LoadError: On worker 2: Local instance of remote reference not found, occurs at specific function

parallel

#1

Summary

Error:

ERROR: LoadError: On worker 2:
Local instance of remote reference not found

occurs only when

  • it uses @parallel and
  • it uses function CompSens.ell1reconstruct which uses JuMP and Clp

Detail

I encountered this error Local instance of remote reference not found when I tried to use parallel computing.

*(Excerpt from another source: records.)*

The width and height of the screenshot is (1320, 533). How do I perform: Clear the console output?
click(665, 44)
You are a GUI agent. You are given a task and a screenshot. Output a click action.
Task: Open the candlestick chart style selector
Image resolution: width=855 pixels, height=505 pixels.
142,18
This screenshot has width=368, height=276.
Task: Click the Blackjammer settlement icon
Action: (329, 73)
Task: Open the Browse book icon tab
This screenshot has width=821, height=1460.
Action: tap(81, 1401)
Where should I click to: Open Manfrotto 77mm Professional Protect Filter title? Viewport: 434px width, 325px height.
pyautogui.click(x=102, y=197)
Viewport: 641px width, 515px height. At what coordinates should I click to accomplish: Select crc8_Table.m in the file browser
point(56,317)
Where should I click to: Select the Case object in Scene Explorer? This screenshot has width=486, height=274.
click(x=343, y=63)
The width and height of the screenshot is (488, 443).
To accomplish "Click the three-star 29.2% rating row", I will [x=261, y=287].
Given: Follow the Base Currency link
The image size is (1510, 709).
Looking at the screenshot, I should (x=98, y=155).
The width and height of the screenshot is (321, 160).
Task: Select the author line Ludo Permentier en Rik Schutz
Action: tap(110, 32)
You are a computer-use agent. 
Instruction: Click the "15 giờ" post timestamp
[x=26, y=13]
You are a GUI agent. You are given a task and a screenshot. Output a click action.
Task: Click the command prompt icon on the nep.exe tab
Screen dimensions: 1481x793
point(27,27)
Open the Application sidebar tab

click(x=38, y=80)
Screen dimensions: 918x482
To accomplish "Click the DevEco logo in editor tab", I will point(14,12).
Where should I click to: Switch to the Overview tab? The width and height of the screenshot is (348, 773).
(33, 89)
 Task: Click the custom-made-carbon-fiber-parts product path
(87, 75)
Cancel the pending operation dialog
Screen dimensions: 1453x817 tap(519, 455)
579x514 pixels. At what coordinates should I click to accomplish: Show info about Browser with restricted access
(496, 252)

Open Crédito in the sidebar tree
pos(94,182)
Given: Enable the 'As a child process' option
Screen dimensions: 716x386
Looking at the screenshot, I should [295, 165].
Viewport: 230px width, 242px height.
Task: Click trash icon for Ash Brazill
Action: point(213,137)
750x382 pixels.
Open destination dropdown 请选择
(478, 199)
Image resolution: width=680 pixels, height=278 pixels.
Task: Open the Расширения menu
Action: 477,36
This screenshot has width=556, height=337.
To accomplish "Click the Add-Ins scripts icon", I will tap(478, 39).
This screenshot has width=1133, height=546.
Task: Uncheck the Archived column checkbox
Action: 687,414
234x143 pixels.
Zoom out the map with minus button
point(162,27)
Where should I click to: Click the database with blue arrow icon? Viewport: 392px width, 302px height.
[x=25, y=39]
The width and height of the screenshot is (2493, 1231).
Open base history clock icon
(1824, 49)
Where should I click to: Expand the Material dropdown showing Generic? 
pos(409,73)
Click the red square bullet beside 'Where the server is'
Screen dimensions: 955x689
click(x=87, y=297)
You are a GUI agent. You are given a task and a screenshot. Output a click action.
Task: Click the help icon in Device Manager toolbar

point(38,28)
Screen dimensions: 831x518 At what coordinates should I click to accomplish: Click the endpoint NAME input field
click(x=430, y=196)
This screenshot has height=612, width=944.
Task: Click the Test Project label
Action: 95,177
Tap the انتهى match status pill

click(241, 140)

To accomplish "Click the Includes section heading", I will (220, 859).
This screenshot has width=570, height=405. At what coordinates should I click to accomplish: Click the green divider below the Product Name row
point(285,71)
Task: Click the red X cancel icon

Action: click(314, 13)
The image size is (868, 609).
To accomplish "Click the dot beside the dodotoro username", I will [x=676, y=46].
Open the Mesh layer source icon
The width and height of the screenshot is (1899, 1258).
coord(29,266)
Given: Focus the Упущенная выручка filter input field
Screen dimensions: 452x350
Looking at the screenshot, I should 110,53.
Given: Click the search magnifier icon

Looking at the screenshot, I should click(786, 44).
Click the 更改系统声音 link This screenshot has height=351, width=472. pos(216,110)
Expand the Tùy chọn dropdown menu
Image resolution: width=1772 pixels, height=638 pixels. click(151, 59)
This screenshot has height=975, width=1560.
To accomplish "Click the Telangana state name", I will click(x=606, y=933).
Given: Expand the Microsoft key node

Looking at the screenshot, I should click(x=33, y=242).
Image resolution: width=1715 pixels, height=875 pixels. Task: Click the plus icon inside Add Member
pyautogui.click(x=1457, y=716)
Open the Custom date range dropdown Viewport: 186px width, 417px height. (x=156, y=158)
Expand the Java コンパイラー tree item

I confirmed non-parallel program is runnable.
Here is codes.

# ExperimentCS.jl

# multiprocessing
addprocs(Sys.CPU_CORES) # add processes
push!(LOAD_PATH, pwd()) # set current directory as load path

# load my module
@everywhere using CompSens

# JLD is used only to load or save files.
import JLD

# load my data
inputFile = "M300-N1000-t0.001"
data = JLD.load("../data/sensingmatrix/$(inputFile).jld")
# A is an matrix shaped data.
A = data["A"] 
N = data["N"]
ρs = 0.02:0.02:0.20
trial = 3
ρl = length(ρs)
loss = SharedArray{Float64}(trial, ρl)

# then calculate a value it depends on matrix A

# parallel (emit error)

@sync @parallel for k in eachindex(loss)
    i, j = ind2sub(loss, k)
    x = Array(sprand(Float64, N, ρs[j]))
    loss[i, j] = evaluate(x, A, ell1reconstruct, ell2loss) # ERROR here
end

# non-parallel (runnable)
#
# for k in eachindex(loss)
#     i, j = ind2sub(loss, k)
#     x = Array(sprand(Float64, N, ρs[j]))
#     loss[i, j] = evaluate(x, A, ell1reconstruct, ell2loss)
# end

The error is occurred at @sync @parallel for loop. Here, evaluate, ell1reconstruct and ell2loss belong to module CompSens.
CompSens is located at .. Module CompSens is this.

# CompSens.jl
# This module calculates something mathematical operation
# This module depends on JuMP and Clp, they are linear programming modeler and solver.
# ExperimentCS.jl uses function ell1reconstruct, this is the core of the calculation.
# There is function test, which is only used to confirm whether this module is loaded.

module CompSens

export sparseVector
export ell1reconstruct
export ell1loss
export ell2loss
export evaluate
export test

import JuMP
import Clp

# スパースベクトル生成
distFunc(i::Int64, K::Int64) = max(-i + K, 0)
# distFunc(i, K) = -i + K > 0 ? 1.0 : 0

"""
スパースベクトルを作成する
N::Int64 次元
K::Int64 要素数 K < N
"""
function sparseVector(N::Int64, K::Int64)
    x = zeros(N)
    for i = 1:N
        x[i] = distFunc(i, K)
    end
    shuffle(x)
end

"""
ell1再構成をする
unknown_x: 未知ベクトル ∈ R^N
A: センシング行列 ∈ R^{M×N}
"""
function ell1reconstruct(unknown_x::Array{Float64, 1}, A::AbstractArray{Float64, 2})
    N = length(unknown_x)
    if (size(A, 2) ≠ N)
        error("xとAのサイズが合いません")
    end
    M = size(A, 1)
    y = A * unknown_x

    solver = Clp.ClpSolver()

    l1 = JuMP.Model(solver=solver)
    JuMP.@variable(l1, t[1:N])
    JuMP.@variable(l1, x[1:N] >= 0.0)

    JuMP.@objective(l1, Min, sum(t[n] for n=1:N))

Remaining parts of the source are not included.